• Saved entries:

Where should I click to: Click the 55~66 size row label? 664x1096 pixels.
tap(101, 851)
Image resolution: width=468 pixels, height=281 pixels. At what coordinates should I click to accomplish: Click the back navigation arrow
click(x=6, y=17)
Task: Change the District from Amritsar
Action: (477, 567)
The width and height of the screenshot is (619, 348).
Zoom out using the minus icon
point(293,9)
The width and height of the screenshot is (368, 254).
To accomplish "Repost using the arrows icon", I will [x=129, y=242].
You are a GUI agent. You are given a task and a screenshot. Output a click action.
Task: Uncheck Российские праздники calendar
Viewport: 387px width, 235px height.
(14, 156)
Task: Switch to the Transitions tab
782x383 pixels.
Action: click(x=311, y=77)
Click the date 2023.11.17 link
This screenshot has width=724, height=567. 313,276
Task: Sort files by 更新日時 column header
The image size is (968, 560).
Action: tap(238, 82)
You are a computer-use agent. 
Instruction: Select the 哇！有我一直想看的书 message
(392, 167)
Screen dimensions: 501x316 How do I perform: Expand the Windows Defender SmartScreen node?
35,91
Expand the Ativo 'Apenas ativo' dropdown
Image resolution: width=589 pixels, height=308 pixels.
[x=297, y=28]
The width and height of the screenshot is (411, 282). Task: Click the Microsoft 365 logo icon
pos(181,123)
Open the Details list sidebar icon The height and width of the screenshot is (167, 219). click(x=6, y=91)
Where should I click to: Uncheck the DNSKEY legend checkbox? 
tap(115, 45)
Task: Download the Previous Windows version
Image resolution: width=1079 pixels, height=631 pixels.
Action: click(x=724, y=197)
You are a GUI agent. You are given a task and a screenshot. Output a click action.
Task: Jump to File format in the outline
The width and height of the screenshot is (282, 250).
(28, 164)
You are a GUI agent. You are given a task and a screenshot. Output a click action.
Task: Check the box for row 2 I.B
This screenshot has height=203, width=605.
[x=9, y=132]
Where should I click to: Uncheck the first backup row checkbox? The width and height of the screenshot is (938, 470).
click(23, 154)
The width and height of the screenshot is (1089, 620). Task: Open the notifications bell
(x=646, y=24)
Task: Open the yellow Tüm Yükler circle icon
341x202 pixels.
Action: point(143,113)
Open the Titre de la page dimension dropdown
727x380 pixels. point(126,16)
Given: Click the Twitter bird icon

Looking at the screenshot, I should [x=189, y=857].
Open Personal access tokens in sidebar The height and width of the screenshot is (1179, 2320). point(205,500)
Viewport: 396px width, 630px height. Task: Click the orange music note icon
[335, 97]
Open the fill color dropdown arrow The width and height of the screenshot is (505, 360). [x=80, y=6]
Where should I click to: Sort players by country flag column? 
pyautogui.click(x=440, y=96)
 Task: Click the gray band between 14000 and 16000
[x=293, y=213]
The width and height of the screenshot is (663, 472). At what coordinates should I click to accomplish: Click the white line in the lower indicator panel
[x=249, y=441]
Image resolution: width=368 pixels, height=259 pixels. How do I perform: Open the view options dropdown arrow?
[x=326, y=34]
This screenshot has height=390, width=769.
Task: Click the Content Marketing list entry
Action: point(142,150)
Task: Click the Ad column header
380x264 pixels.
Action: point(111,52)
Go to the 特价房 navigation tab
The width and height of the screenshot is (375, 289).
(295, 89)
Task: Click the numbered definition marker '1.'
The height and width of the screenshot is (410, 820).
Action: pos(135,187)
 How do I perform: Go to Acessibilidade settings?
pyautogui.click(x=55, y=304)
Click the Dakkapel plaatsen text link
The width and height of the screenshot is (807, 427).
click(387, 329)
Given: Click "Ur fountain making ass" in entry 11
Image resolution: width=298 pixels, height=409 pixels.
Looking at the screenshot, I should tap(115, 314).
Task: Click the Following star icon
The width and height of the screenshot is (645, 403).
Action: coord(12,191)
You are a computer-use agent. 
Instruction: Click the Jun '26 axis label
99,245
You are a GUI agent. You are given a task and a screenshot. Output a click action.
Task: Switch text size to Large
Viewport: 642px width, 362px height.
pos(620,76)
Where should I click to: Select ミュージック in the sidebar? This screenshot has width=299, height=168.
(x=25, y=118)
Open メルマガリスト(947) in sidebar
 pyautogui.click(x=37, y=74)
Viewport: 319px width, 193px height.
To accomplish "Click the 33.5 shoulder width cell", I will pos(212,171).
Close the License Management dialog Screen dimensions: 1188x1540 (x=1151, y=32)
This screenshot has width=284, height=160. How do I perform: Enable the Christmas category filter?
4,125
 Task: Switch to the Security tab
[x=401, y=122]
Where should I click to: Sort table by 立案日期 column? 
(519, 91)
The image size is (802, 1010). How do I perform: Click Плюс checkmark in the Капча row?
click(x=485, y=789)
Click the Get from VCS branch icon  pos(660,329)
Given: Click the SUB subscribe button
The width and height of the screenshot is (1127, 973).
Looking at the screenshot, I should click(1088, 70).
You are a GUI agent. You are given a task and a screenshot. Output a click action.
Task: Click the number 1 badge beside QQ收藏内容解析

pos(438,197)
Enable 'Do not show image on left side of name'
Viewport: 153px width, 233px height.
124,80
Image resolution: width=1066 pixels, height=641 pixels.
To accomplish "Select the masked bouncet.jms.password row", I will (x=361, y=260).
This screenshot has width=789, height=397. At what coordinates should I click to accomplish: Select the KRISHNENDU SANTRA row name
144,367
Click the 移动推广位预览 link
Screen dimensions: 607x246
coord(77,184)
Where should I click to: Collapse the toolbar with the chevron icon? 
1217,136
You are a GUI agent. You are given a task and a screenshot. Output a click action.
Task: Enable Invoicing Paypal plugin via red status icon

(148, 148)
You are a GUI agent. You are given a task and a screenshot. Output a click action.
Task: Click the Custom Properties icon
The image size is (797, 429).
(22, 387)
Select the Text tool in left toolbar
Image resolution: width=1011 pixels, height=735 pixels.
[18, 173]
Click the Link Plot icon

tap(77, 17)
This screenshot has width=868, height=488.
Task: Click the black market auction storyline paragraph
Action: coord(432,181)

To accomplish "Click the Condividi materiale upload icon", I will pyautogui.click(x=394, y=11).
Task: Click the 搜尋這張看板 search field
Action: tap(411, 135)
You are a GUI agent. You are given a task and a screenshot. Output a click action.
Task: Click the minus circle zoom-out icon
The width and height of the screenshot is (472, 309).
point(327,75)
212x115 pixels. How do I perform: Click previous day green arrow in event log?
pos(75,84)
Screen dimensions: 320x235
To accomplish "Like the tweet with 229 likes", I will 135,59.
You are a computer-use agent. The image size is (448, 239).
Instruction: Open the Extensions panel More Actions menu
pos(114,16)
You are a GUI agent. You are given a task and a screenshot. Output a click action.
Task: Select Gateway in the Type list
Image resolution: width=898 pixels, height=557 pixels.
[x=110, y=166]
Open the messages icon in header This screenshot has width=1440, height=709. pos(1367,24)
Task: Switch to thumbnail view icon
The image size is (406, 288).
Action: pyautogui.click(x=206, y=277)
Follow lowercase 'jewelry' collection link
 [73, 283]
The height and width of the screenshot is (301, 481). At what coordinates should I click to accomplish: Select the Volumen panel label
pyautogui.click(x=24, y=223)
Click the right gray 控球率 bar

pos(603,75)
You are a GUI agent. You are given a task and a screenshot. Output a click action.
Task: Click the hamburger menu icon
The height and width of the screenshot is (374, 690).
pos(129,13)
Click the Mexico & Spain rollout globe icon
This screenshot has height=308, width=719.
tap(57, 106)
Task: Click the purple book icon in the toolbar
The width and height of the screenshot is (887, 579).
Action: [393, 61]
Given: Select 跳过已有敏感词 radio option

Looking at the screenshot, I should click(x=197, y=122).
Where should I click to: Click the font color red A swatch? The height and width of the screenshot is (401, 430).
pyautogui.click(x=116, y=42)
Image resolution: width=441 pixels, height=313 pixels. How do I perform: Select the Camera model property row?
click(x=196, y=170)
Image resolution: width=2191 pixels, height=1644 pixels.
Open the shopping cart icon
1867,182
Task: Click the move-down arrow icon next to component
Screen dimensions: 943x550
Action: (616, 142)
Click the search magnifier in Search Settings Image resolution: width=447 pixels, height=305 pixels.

• Directions for this task: What lines hold the string "circle"? Pick them out of the data.

• Response to the exercise:
Task: Open the yellow Tüm Yükler circle icon
Task: Click the minus circle zoom-out icon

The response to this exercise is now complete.